● EXERCISE GOAL
Extend the passage below on Seattle's Occidental Hotel, starting right after its last sentence.

● PASSAGE GIVEN
In 03/1865, three Seattle men--Amos Brown, John S. Condon and M.R. Maddocks--opened the Occidental Hotel #1, the first hotel to occupy this triangular plot of land in Pioneer Square at the intersections of James Street, Mill Street and Front Street, the commercial heart of 19th century Seattle. (Authors disagree on the date of the Occidental Hotel #1. Clarence Bagley, in his History of Seattle from the Earliest Settlement to the Present Time, Volume 2, [Chicago: S.J. Clarke Publishing Company, 1916] p. 665, indicated a date of 1865; Paul Dorpat, in his article, "Occidental Hotel: The Rise, Fall, Rise, and Fall of Pioneer Square's Historic Hotel -- A Slide Show Photo Essay," placed the the opening date in 1861. SeeAccessed 08/18/2009.) In 09/1865, Seattle businessman John Collins (1835-1903) purchased Brown's stake in the hotel; Collins gained his wealth from diverse investments in real estate, railroad stock and mining shares; he gradually took control of the property from his co-owners; looking for greater profit, he demolished the Occidental Hotel #1 in 1883 and erected Seattle's first upscale hotel, the larger Occidental Hotel #2 in 1884; this first Occidental Hotel had a wooden frame, a dangerous method of construction for hotels in the 19th century, due to the constant risk of fire. Ironically, it was the Occidental Hotel #2, which burned in the Great Seattle Fire of 06/06/1889.

● RAW DATA

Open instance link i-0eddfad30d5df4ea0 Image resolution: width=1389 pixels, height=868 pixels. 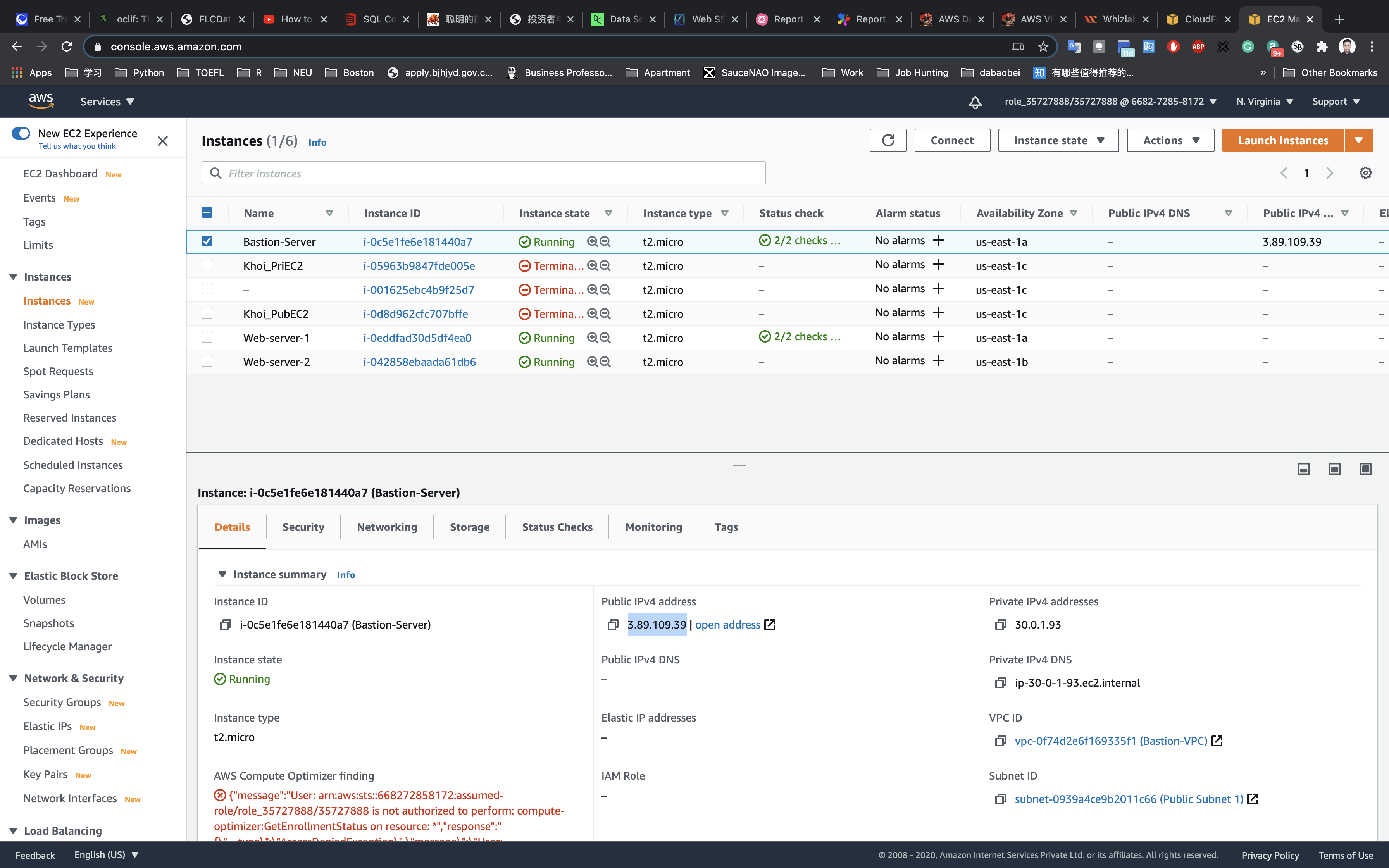(x=417, y=338)
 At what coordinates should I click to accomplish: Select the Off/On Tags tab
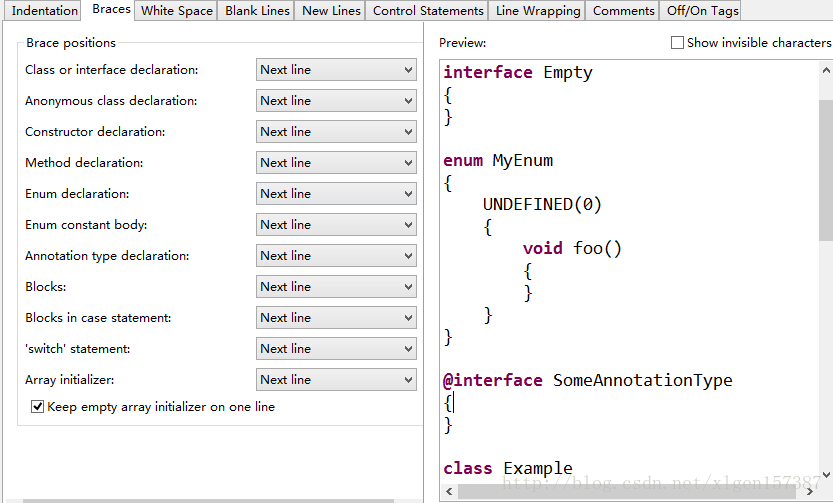click(703, 11)
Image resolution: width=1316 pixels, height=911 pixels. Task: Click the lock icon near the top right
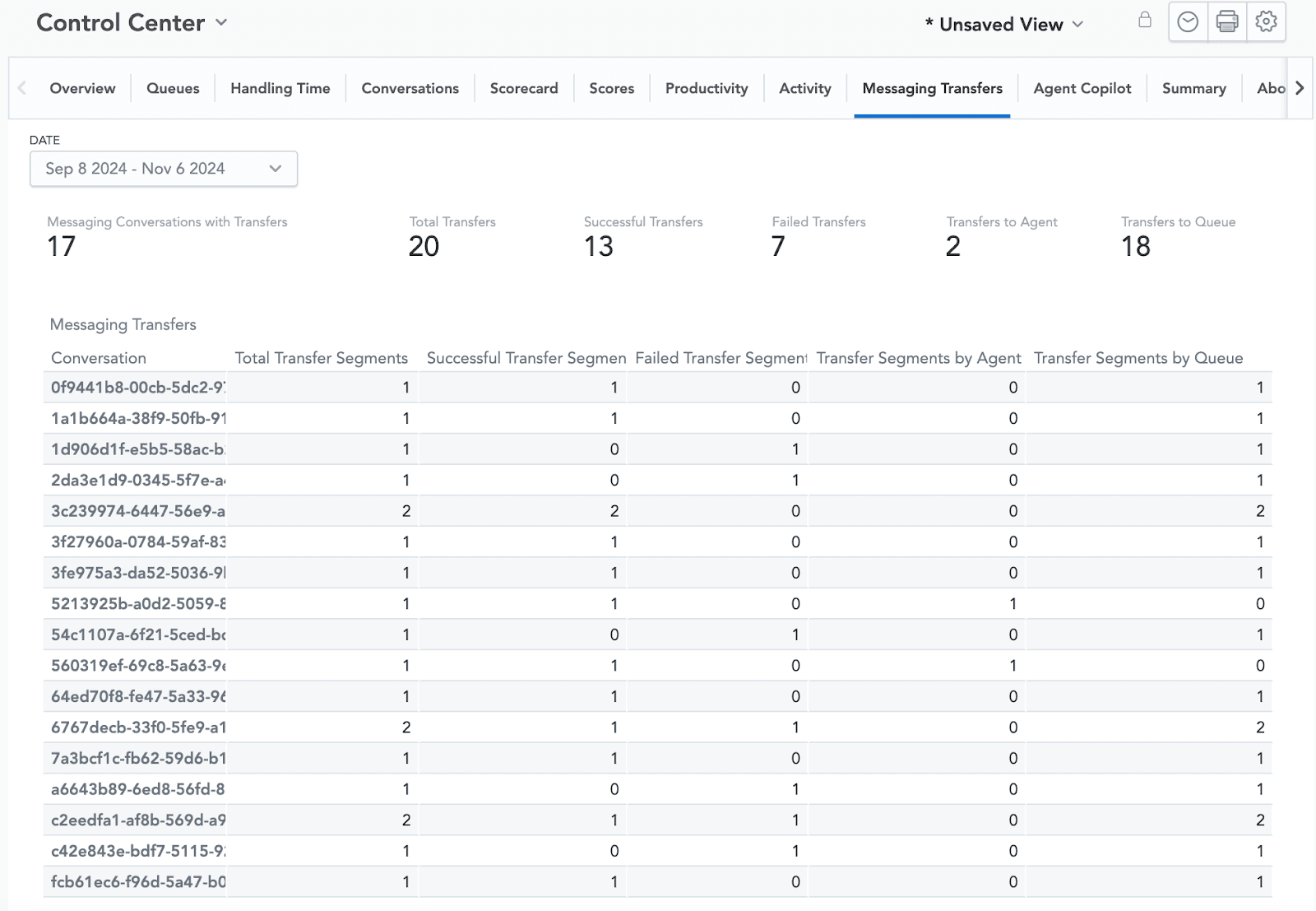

● REPLY
Building Notes

The original Occidental Hotel was a wood-framed, cross-gabled structure, 2 stories tall, with a double-height front porch. O.T. Frasch published a postcard of the Occidental Hotel #1 in 1911 bearing the caption: "President Hayes addresseing Seattle's entire population in [sic] 1881 where Hotel Seattle now stands." (See O.T. Frasch postcard #853, 1911; Hayes actually visited Seattle, WA, on 10/11/1880.)

Demolished; the first Occidental Hotel was razed in 1883. The Occidental Hotel #2 took its place.